Zitian Huang received the B.E. degree in mechanical engineering from South China University of Technology, Guangzhou, China, in 2018. He is currently pursuing the master’s degree from the School of Mechanical Engineering, Shanghai Jiao Tong University, Shanghai, China. His current research interests include computer vision and deep learning.
Fei Li received the B.E. and Ph.D. degrees in mechanical and electronic engineering from Zhejiang University, Hangzhou, China, in 2011. He is a Staff Researcher with the State Key Laboratory of Intelligent Manufacturing System Technology, Beijing Institute of Electronic System Engineering, Beijing, China. His current research interests include intelligent manufacturing, Internet of Things, and big data science and application.
Haodong Zhang received the B.E. degree in mechanical engineering from Shanghai Jiao Tong University, Shanghai, China, in 2018. He is currently pursuing the master’s degree from the School of Mechanical Engineering, Shanghai Jiao Tong University, Shanghai, China. His current research interests include intellengent manufacturing, defect detection and neural networks.

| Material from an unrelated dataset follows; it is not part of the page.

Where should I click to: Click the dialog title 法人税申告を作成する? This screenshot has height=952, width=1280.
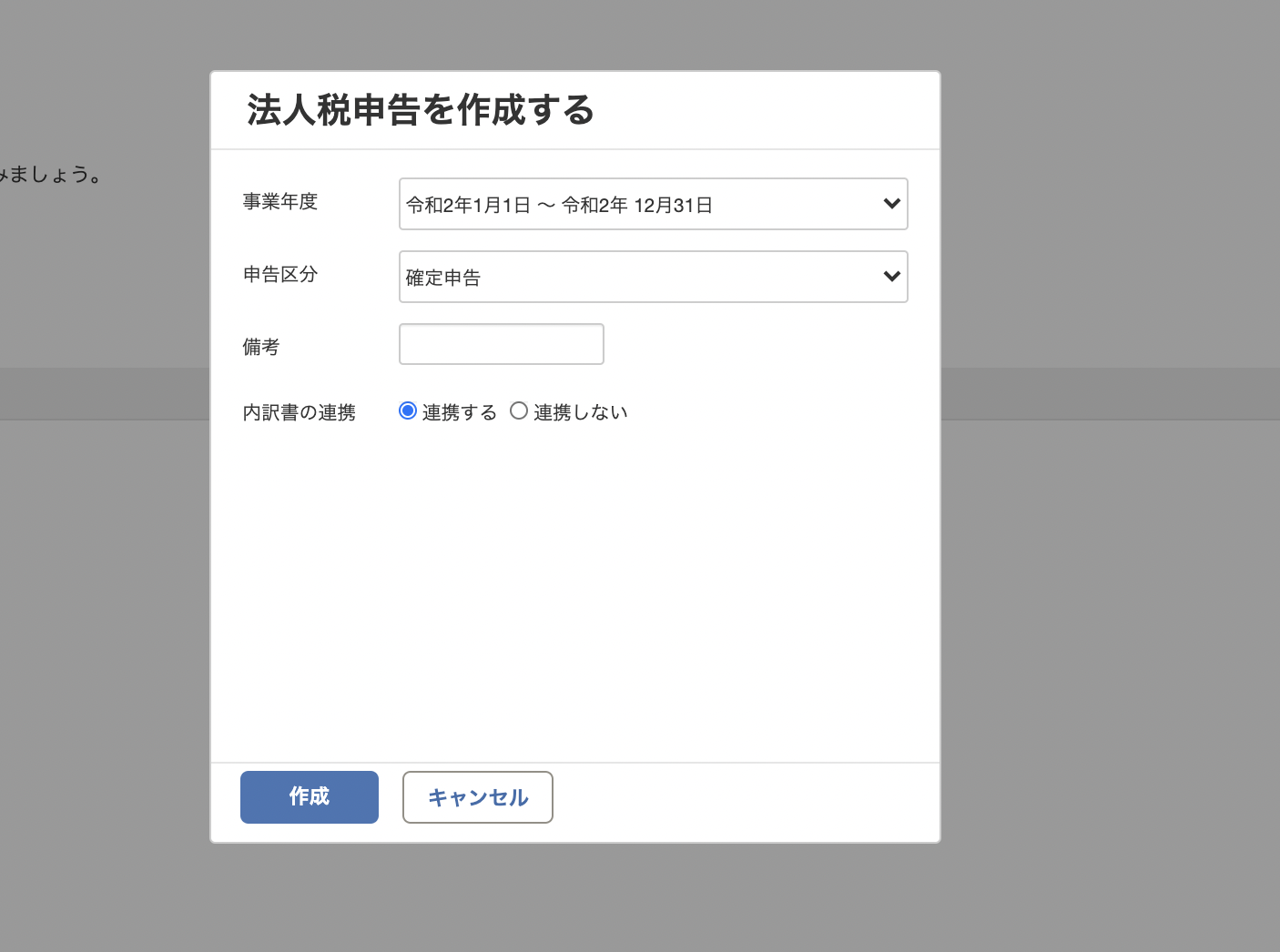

Xinyi Le (S’13, M’17) received the B.E. and B.S. degrees from Tsinghua University, Beijing, China, in 2012, and the Ph.D. degree from the Chinese University of Hong Kong, Hong Kong, in 2016. She is a Lecturer with the School of Mechanical Engineering, Shanghai Jiao Tong University, Shanghai, China. Her current research interests include neural networks, distributed optimization, robust control, and intelligent manufacturing. Dr. Le was a recipient of Shanghai Pujiang Talent Plan.